**COMPRUEBA TU COMPRENSIÓN:**
1: Indica si cada afirmación concuerda con el fragmento y cita literalmente las palabras que lo deciden. (a) Los ensayos de las vacunas están diseñados para detectar reducciones en las muertes. (b) Los contratos con las empresas son confidenciales. (c) Los ensayos de las vacunas incluyen a mujeres embarazadas.
2: Según el fragmento, ¿qué cargo ocupa Peter Doshi en el BMJ?
3: Transcribe del fragmento el pasaje que empieza en "Otra cuestión importante" y termina en "solamente 100 eventos?".

**FRAGMENTO DEL TEXTO:**
######
El segundo es el magnífico trabajo de Peter Doshi, director asociado del BMJ en esta revista (y uno de los autores de aquella histórica revisión Cochrane) cuyo título ya lo dice bien claro: “Salvarán vidas las vacunas COVID-19? Los ensayos actuales no están diseñados para decírnoslo”.  Doshi señala que ninguna de las vacunas está diseñada para detectar reducciones en algunos de los resultados severos, como reducción de hospitalizaciones, ingresos en UCI o muertes. Tampoco sobre si interrumpen la transmisión del virus. El número necesario de casos puede explicar parcialmente el hecho: “las admisiones hospitalarias por COVID-19 y la muerte debido a ella son demasiado infrecuentes en estudios sobre el uso de una vacuna en poblaciones de 30.000 personas como para demostrar diferencias estadísticamente significativas”. Lo mismo es aplicable a la reducción de mortalidad o la transmisión de la infección: los ensayos no están diseñados para ello. Aún así se venden como si tal cosa ocurriera y se aceptan sin pruebas por responsables políticos, comunicadores y expertos. Ninguno de esos ensayos incluyen niños o adolescentes (salvo parcialmente el de Astra Zeneca), ni pacientes inmunocomprometidos ni embarazadas o mujeres en lactancia. Y aunque algunos incluyen ancianos, su número no es suficientemente relevante para sacar conclusiones claras de su eficacia en este grupo. La consecuencia de esto es brutal: como señala Paul Offit “si no tenemos datos adecuados en mayores de 65 años éstos no deberían recibir la vacuna, y no dejaría de ser vergonzoso que los que más la necesiten no la reciban”. Situación similar sucede con las minorías.

Otra cuestión importante es la seguridad: el número de los participantes en todos los ensayos realizados hasta la fecha es insuficiente para garantizarla. Como escribe Eric Topol, citado por Dashi: “…estás hablando de dar una vacuna a decenas de millones de personas; ¿y tu te vas a basar en solamente 100 eventos?

Hay un argumento sumamente peligroso en muchos de los que se aferran como a un clave ardiendo a la supuesta eficacia de las vacunas: las agencias responsables sólo autorizarán vacunas seguras y efectivas. Difícil de creer cuando esa demostración se realiza a través de notas de prensa y no de publicaciones científicas. Difícil de confiar cuando los contratos con las empresas son confidenciales. Este aspecto apenas preocupa a los que ocupan cada día páginas de prensa, radios y espacios televisivos diversos. Según informa Cinco Días, todos “estos contratos contarán con una cláusula de retorno, por la que España deberá abonar el coste del encargo realizado al fabricante si finalmente la vacuna no recibe la autorización, según fuentes de Sanidad, aunque los términos exactos de la penalización no se conocen por la confidencialidad de los acuerdos”. ¿Qué ocurriría entonces si hipotéticamente una vacuna no recibe autorización? ¿Otro Tamiflu 2 pero a lo grande?
######
**MATERIAL PROPORCIONADO:**
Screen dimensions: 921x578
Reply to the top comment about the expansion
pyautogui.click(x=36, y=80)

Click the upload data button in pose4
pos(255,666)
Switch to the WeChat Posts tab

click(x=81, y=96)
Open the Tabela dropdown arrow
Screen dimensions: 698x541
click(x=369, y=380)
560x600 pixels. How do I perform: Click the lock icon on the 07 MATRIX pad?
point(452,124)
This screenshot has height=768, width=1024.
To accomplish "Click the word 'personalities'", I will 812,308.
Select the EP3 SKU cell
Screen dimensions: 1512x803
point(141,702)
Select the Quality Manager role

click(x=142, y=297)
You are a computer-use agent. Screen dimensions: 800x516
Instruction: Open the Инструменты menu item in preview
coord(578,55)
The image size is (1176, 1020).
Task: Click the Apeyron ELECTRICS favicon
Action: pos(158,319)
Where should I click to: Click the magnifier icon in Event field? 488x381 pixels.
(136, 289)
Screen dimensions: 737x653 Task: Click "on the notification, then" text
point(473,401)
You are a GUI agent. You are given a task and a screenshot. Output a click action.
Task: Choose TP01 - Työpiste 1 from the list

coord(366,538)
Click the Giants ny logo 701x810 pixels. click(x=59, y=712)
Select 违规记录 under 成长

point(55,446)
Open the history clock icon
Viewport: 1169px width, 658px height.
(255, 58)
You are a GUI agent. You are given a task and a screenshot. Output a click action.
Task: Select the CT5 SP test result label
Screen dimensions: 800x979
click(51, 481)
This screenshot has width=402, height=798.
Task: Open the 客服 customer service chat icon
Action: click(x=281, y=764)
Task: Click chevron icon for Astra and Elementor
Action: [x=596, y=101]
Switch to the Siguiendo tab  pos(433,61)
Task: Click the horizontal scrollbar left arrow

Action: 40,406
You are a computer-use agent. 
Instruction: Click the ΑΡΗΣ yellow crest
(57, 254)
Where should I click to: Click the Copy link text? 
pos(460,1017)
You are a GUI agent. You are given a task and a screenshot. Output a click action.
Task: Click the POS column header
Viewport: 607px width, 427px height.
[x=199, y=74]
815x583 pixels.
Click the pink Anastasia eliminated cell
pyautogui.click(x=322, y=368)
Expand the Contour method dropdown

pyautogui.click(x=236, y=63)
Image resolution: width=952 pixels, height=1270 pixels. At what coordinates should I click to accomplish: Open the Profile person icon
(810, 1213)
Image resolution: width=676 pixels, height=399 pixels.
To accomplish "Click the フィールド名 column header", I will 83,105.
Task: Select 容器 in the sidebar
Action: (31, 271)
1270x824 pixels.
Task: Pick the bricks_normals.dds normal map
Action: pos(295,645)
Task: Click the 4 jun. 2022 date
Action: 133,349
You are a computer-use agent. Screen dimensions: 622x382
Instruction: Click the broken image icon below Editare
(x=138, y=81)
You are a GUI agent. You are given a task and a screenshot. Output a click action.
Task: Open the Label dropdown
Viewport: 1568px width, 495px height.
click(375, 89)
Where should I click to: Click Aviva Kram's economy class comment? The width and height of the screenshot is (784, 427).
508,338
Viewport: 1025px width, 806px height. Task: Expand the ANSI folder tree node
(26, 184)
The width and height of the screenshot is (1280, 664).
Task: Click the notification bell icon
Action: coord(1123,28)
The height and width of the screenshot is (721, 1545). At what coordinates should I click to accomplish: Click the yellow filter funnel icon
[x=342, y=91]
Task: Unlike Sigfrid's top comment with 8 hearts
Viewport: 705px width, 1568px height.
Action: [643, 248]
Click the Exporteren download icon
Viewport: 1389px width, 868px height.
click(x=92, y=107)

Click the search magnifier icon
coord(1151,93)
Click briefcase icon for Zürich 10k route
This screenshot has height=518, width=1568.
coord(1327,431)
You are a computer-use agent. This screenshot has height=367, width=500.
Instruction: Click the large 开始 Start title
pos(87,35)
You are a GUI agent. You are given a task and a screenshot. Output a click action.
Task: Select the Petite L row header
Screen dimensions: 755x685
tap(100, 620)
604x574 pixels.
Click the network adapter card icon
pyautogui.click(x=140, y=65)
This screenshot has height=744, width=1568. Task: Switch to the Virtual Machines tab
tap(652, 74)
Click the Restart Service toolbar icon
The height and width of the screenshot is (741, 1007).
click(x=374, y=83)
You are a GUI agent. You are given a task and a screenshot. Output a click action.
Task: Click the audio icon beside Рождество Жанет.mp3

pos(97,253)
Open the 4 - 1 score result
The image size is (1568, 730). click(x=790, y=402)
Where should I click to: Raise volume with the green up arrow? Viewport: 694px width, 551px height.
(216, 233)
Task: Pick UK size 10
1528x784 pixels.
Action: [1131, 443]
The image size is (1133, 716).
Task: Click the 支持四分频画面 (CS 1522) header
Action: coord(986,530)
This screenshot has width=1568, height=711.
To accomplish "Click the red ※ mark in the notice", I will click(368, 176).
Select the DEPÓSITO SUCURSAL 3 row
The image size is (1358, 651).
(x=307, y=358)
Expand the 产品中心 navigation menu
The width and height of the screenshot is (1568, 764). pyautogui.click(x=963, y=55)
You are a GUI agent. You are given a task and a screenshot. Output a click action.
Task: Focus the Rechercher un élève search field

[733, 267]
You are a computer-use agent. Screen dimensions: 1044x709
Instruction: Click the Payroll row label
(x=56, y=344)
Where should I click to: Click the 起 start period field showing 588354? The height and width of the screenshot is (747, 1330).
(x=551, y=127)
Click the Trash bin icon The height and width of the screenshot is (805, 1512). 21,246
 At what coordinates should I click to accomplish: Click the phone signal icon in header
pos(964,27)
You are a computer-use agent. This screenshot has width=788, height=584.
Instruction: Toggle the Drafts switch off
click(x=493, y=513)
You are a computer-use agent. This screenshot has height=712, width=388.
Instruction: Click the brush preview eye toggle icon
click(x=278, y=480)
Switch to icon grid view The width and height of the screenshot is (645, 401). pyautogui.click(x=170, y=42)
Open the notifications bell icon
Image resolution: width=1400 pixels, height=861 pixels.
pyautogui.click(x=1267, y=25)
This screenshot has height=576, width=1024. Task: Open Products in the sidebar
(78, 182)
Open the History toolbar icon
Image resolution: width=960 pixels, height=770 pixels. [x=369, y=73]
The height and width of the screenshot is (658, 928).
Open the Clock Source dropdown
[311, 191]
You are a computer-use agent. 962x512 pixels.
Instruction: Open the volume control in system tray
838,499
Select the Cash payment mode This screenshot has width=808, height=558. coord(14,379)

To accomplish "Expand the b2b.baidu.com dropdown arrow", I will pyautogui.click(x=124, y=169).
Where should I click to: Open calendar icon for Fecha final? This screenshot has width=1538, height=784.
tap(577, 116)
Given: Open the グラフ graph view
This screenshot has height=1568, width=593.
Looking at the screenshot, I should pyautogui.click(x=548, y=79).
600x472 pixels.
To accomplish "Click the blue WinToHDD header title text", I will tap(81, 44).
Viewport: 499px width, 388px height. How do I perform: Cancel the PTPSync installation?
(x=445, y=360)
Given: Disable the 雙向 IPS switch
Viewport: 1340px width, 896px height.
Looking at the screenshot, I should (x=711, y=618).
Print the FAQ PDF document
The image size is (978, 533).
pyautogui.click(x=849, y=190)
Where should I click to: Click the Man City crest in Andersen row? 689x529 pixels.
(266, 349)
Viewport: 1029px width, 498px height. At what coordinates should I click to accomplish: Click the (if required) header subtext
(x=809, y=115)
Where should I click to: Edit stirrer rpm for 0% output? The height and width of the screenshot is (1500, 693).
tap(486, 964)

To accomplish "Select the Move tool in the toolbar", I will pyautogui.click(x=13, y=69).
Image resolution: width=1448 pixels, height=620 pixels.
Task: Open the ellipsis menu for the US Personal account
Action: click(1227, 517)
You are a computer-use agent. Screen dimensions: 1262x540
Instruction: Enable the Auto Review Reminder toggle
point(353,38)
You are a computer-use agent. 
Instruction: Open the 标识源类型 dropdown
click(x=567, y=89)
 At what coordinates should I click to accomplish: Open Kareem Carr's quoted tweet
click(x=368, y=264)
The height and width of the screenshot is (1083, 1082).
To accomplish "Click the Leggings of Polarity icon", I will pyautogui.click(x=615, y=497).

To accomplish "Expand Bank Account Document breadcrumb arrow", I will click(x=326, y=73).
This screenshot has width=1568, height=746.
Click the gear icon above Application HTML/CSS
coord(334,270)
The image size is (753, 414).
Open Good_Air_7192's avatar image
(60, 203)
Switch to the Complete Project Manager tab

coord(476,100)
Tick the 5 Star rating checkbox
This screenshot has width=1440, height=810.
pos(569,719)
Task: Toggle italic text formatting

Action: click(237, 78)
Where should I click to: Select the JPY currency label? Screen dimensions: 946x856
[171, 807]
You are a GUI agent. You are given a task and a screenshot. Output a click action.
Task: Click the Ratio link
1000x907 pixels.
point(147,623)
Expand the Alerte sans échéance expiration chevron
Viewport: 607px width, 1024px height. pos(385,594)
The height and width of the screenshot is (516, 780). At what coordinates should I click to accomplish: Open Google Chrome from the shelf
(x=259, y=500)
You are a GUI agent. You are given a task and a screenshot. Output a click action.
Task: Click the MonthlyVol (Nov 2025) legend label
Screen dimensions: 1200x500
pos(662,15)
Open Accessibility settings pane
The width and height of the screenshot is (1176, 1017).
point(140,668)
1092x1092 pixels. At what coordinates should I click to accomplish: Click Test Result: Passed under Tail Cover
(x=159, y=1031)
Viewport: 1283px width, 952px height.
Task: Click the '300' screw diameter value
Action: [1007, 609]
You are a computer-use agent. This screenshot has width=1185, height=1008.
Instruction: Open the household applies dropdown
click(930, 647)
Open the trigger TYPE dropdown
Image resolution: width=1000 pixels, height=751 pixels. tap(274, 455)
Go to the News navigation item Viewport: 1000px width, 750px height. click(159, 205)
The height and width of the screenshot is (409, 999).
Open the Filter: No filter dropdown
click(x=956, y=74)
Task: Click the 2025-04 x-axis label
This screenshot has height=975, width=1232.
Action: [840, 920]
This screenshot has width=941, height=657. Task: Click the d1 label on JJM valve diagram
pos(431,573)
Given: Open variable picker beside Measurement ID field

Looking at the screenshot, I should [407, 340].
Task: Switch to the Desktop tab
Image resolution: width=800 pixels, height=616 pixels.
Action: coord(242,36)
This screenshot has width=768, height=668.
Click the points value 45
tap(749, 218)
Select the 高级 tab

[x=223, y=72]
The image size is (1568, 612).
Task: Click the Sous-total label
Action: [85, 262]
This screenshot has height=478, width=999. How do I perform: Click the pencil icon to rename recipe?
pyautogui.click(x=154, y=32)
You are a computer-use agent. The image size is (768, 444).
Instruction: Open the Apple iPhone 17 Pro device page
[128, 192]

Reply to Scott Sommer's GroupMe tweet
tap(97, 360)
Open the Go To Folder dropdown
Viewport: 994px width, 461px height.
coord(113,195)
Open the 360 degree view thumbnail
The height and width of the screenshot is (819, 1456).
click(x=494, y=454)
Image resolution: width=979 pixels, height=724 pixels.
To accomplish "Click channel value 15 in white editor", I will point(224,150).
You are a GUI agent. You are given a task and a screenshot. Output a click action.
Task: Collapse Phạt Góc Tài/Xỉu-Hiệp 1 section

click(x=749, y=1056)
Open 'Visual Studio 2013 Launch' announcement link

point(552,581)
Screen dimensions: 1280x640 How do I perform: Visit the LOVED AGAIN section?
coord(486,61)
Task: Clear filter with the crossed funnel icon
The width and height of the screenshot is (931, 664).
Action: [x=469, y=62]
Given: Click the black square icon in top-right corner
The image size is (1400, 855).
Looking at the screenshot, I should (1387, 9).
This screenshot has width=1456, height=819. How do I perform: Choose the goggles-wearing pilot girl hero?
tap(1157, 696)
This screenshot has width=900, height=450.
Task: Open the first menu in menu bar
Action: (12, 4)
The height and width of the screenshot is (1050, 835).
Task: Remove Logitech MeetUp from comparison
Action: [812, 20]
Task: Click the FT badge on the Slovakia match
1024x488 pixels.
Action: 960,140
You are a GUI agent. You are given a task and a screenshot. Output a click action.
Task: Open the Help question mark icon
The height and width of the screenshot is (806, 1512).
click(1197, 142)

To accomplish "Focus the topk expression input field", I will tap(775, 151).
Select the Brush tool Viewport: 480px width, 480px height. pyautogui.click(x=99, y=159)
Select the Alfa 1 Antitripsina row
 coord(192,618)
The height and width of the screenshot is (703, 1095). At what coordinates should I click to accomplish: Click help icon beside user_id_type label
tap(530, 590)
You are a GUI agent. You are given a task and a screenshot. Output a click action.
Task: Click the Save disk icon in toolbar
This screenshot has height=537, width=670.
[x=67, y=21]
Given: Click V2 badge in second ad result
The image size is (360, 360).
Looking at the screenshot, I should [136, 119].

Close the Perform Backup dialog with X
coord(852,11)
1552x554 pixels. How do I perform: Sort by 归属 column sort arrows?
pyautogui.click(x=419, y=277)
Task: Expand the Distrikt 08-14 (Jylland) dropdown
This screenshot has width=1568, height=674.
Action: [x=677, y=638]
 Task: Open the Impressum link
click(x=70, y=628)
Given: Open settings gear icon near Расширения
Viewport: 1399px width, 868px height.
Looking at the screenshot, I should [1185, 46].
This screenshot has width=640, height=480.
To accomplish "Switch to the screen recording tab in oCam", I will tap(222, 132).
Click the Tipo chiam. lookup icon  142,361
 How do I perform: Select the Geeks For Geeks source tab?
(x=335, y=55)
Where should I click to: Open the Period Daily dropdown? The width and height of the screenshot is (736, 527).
######
**RESPUESTAS NUMERADAS:**
1:
(a) No: «ninguna de las vacunas está diseñada para detectar reducciones en algunos de los resultados severos, como reducción de hospitalizaciones, ingresos en UCI o muertes».
(b) Sí: «Difícil de confiar cuando los contratos con las empresas son confidenciales».
(c) No: «ni pacientes inmunocomprometidos ni embarazadas o mujeres en lactancia».

2: Es director asociado del BMJ.

3:
Otra cuestión importante es la seguridad: el número de los participantes en todos los ensayos realizados hasta la fecha es insuficiente para garantizarla. Como escribe Eric Topol, citado por Dashi: “…estás hablando de dar una vacuna a decenas de millones de personas; ¿y tu te vas a basar en solamente 100 eventos?